» Task requirements: Show the lines of the material that contain the word "computer".

» Data for this exercise:

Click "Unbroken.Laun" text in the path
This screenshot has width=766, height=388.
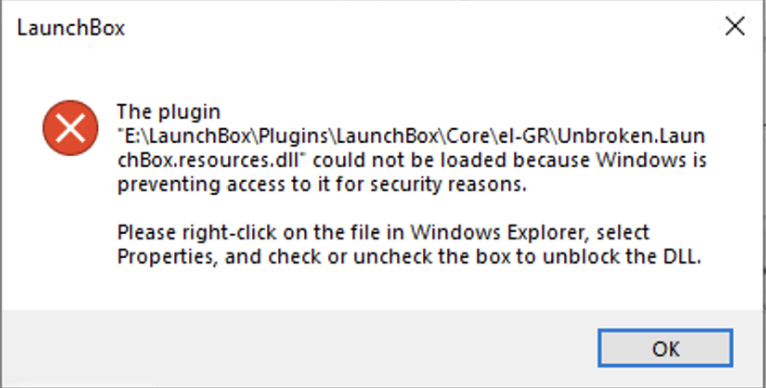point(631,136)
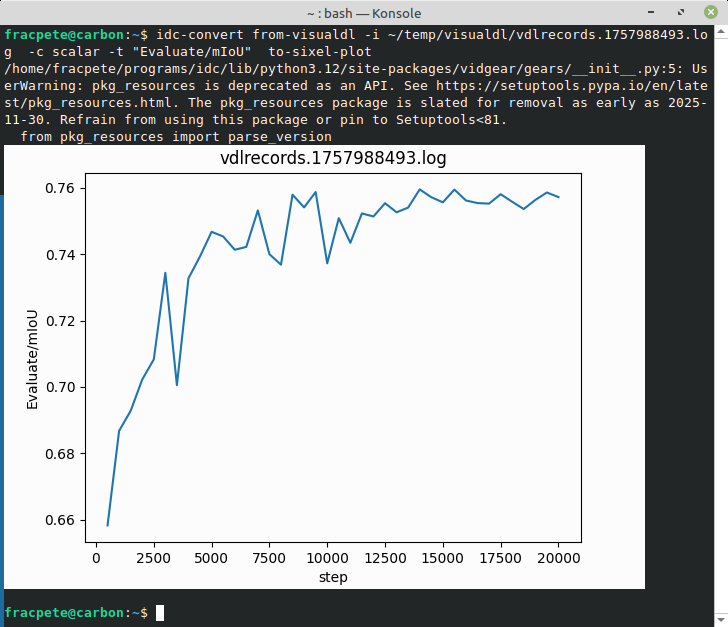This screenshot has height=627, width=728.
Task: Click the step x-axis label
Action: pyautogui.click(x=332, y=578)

--

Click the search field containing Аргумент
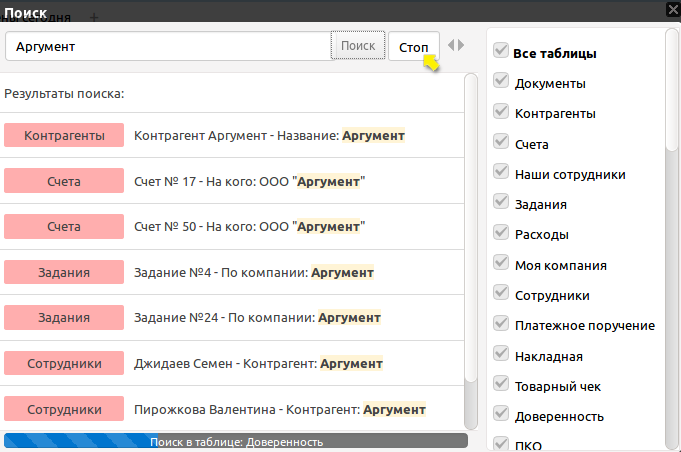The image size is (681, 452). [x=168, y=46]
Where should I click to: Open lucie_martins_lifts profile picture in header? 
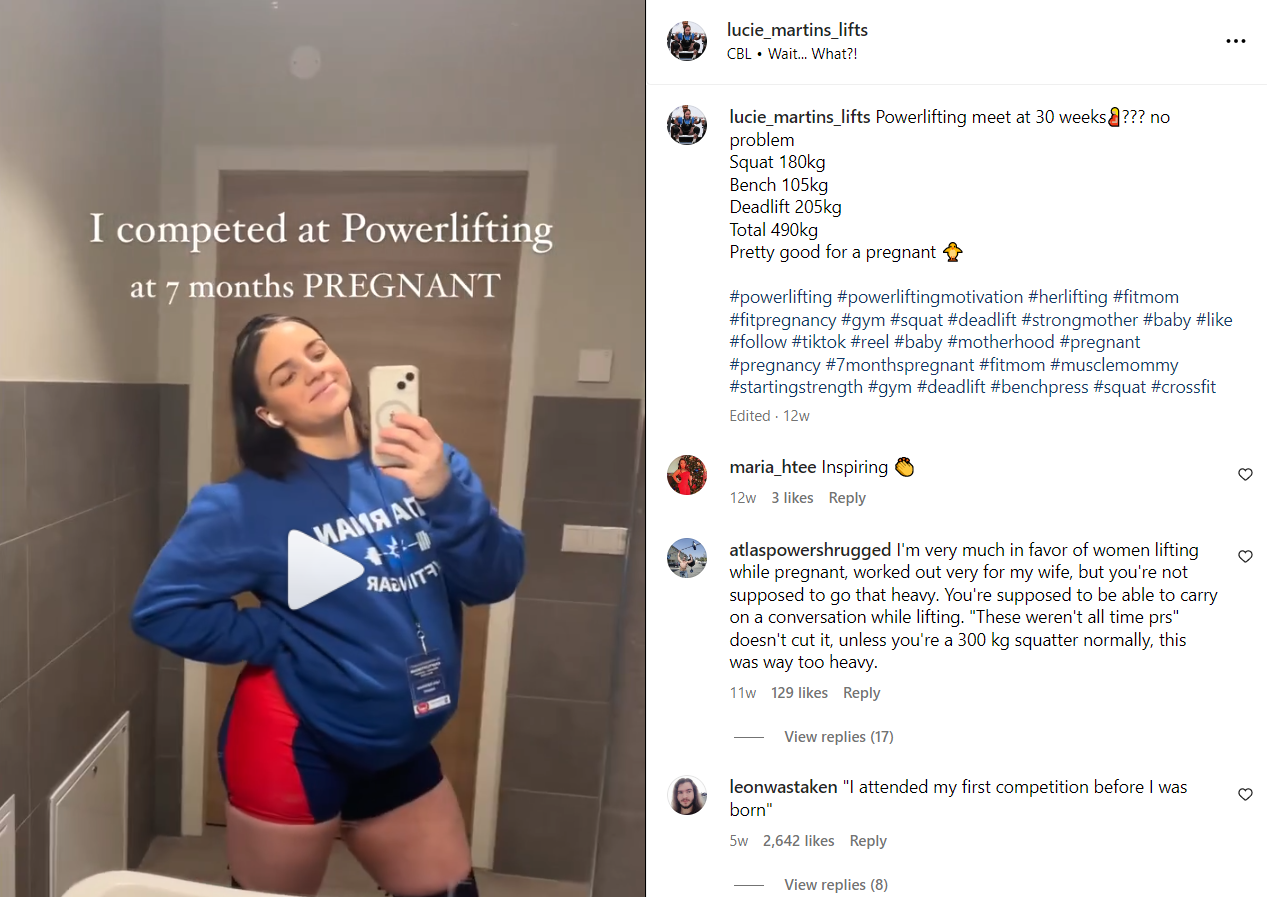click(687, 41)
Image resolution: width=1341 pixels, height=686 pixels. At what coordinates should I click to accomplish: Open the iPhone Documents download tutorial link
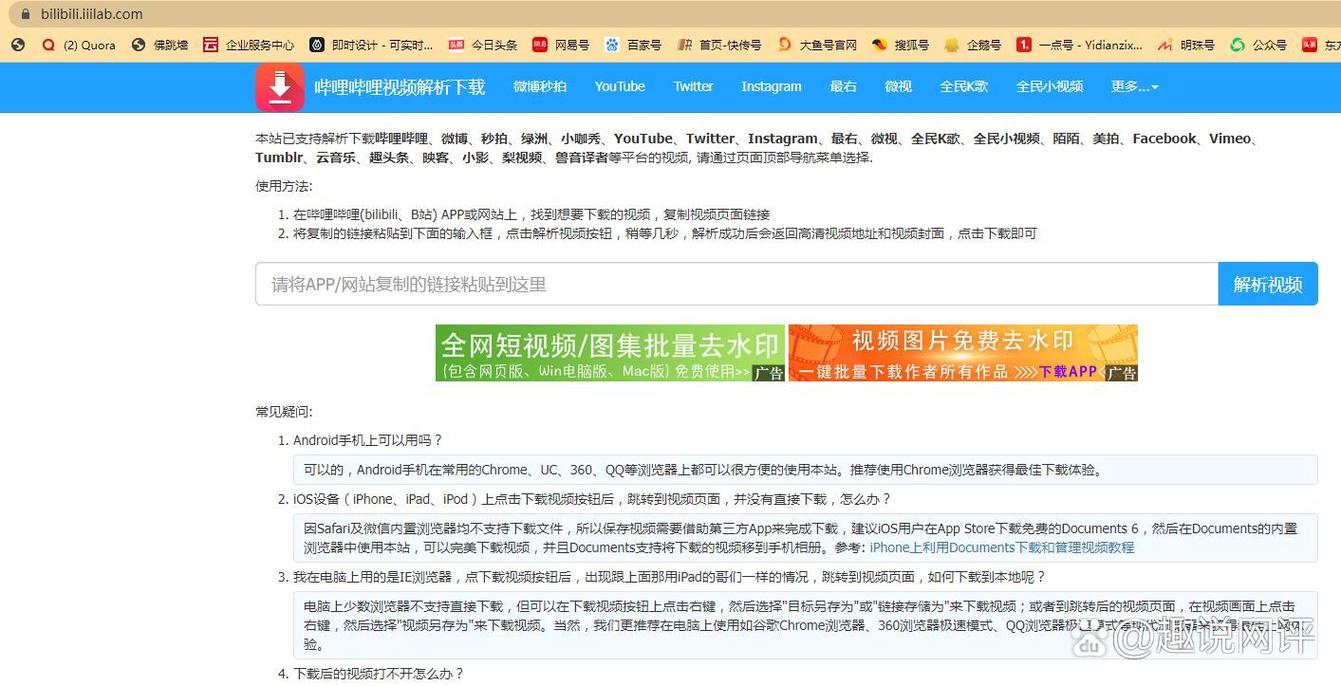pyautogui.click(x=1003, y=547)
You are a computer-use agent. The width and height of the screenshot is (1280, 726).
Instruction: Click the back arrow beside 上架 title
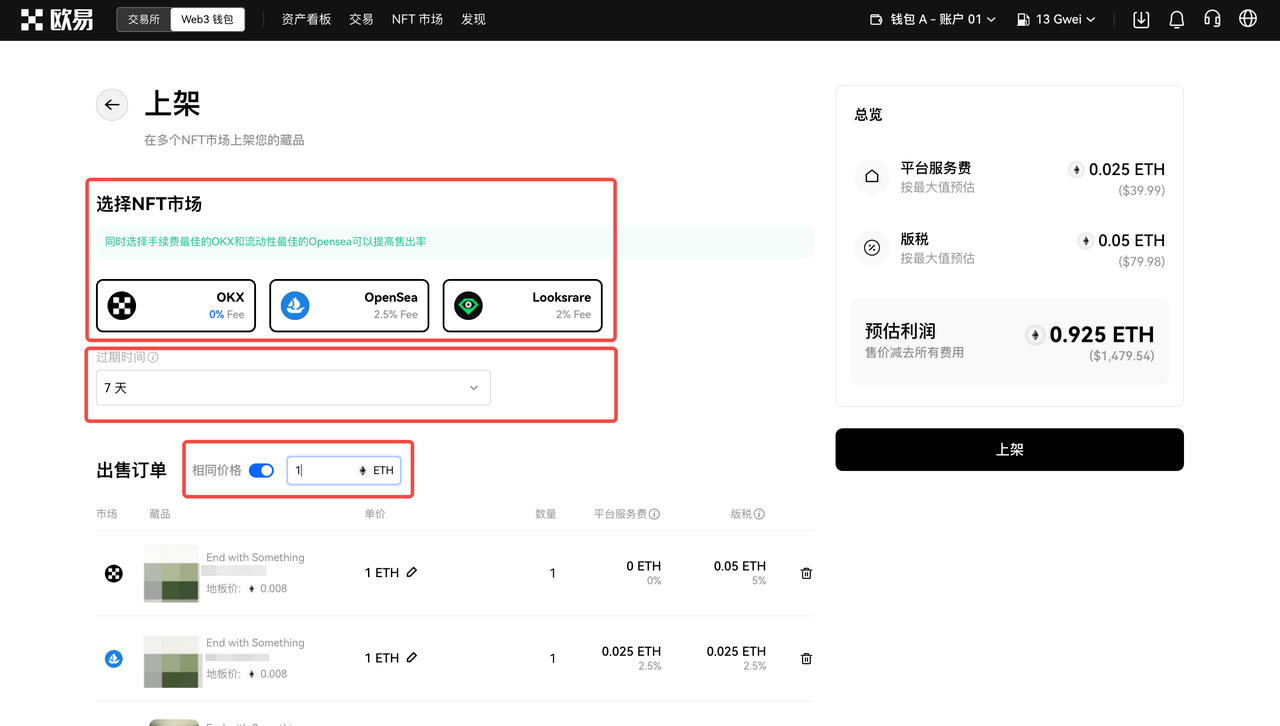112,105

==

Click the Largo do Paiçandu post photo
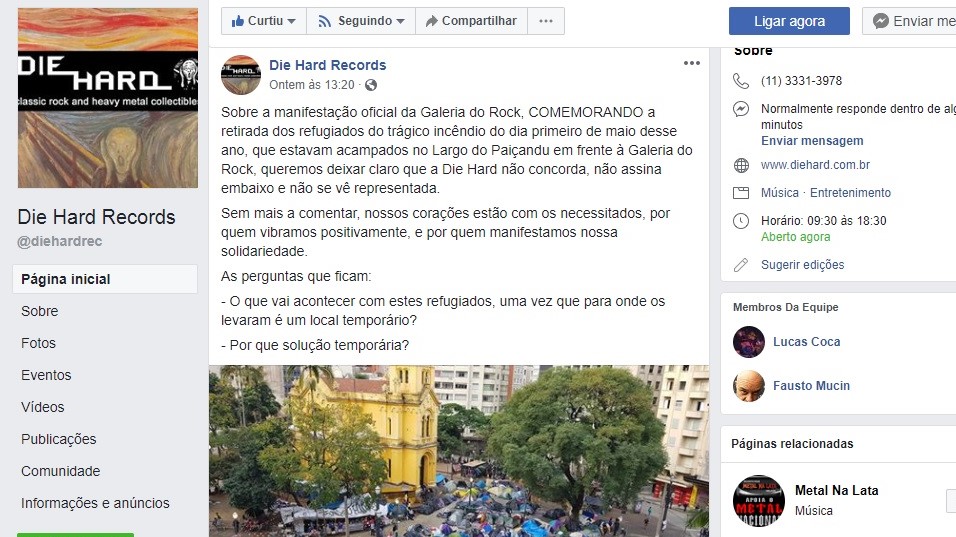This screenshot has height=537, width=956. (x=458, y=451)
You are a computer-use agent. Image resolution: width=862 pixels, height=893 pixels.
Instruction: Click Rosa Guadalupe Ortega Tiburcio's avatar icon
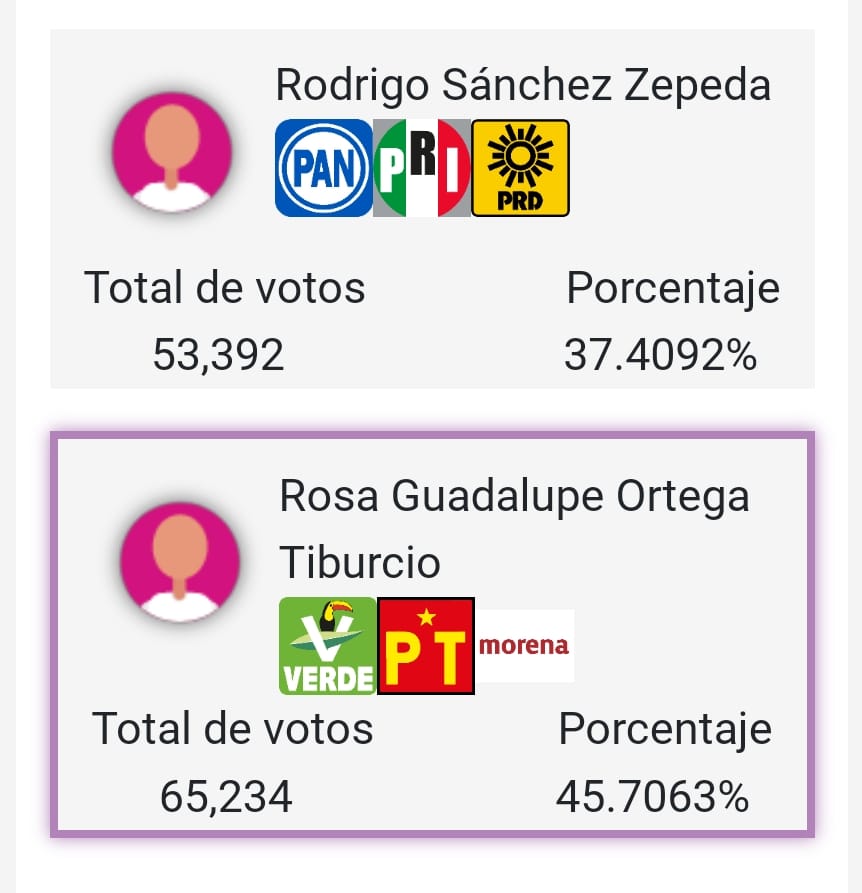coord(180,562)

» Response area:
You are a computer-use agent. The width and height of the screenshot is (1280, 726).
You are a computer-use agent. Image resolution: width=862 pixels, height=893 pixels.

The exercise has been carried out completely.